*Activity*. Only the lines from the one that includes "Given: Click the" through the last line below belong in the reply, copied exactly and without pictures.

*Stored data*.
*** Begin section ***
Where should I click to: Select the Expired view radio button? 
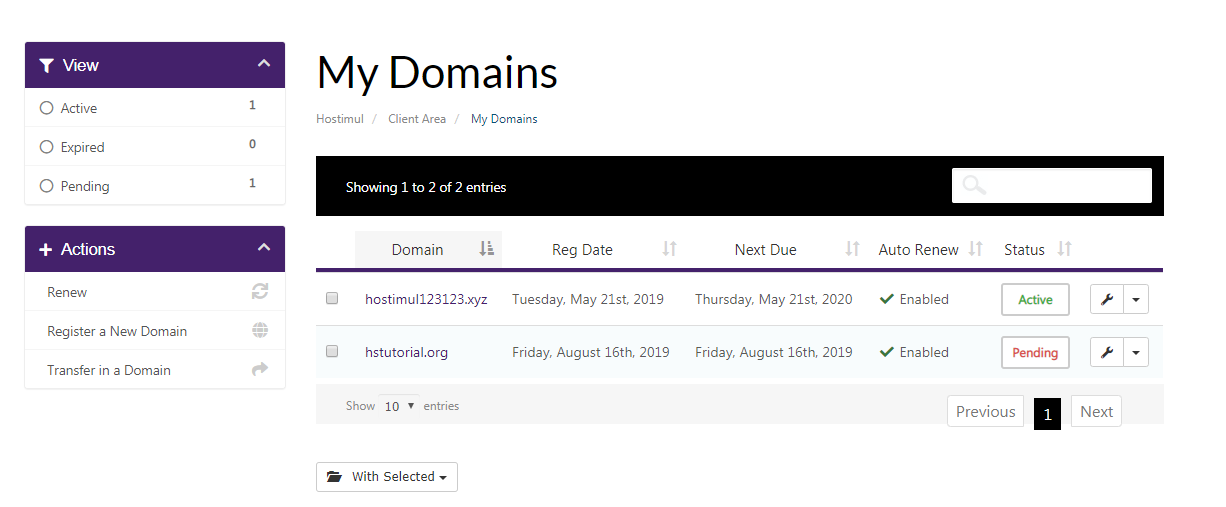pos(46,147)
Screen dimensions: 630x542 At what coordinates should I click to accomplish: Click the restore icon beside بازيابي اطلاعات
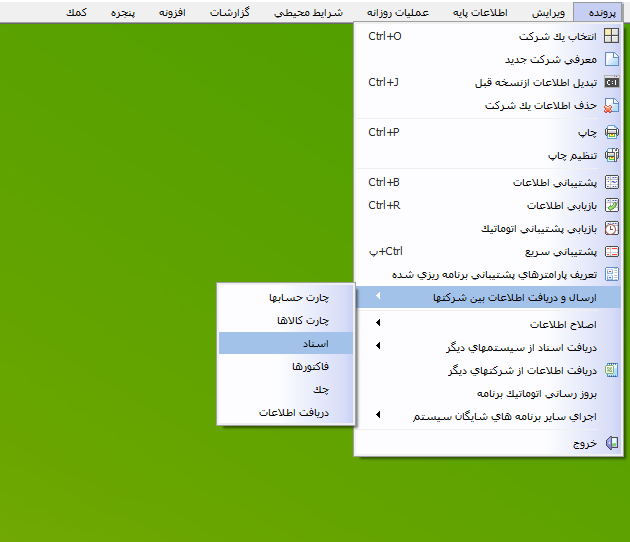pos(612,205)
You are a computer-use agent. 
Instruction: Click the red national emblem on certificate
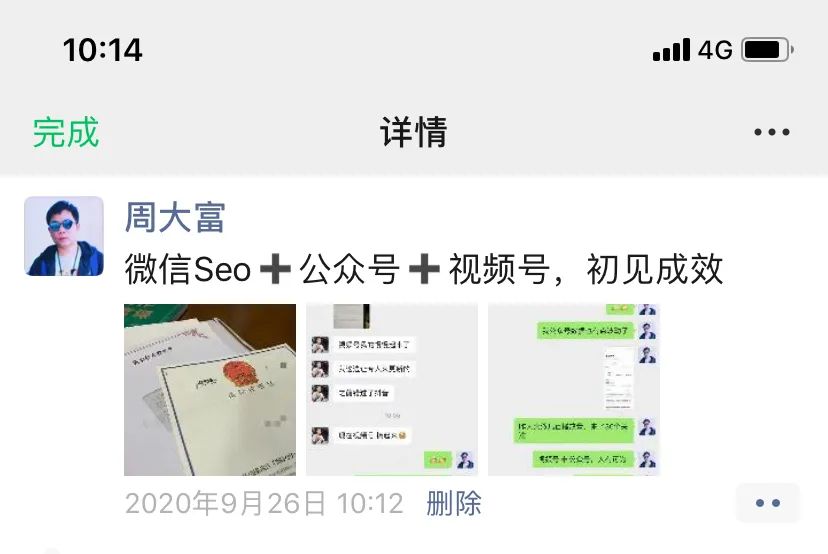point(239,372)
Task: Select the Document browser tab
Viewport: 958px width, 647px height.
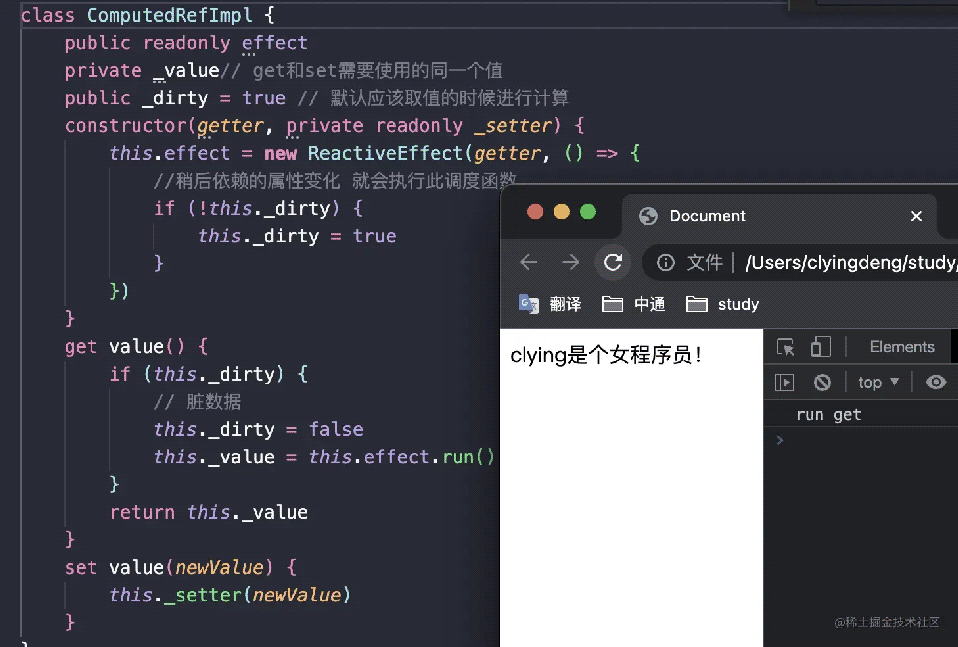Action: (x=707, y=216)
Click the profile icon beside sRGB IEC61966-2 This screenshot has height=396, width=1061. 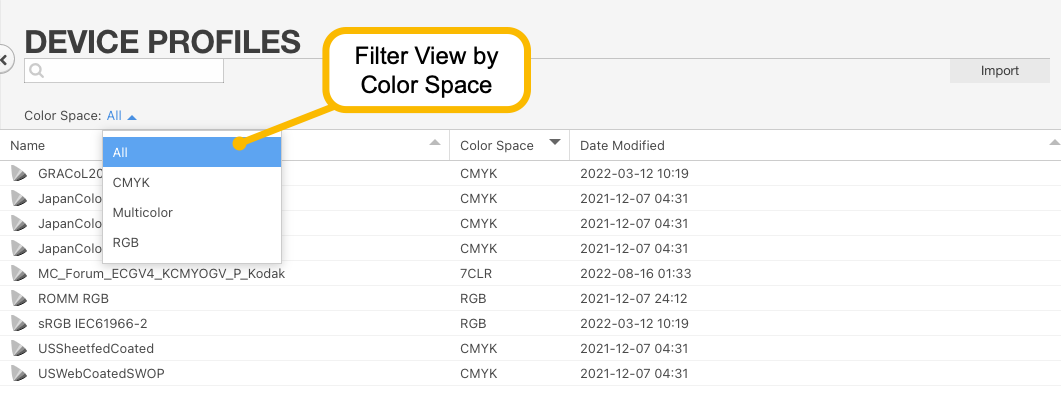[x=19, y=324]
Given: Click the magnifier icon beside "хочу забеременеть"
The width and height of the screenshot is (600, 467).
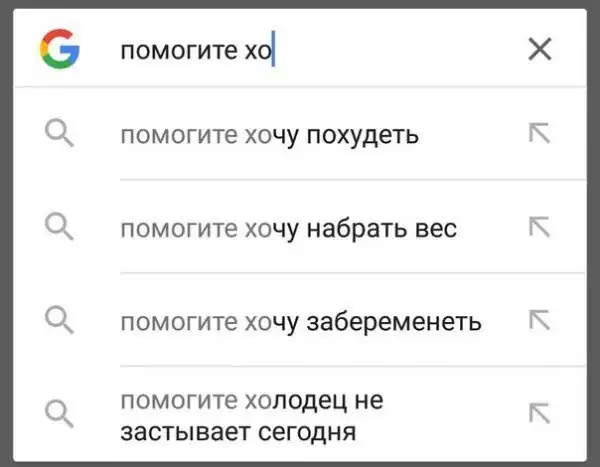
*** End section ***
*Written reply*.
Given: Click the magnifier icon beside "хочу забеременеть"
The width and height of the screenshot is (600, 467).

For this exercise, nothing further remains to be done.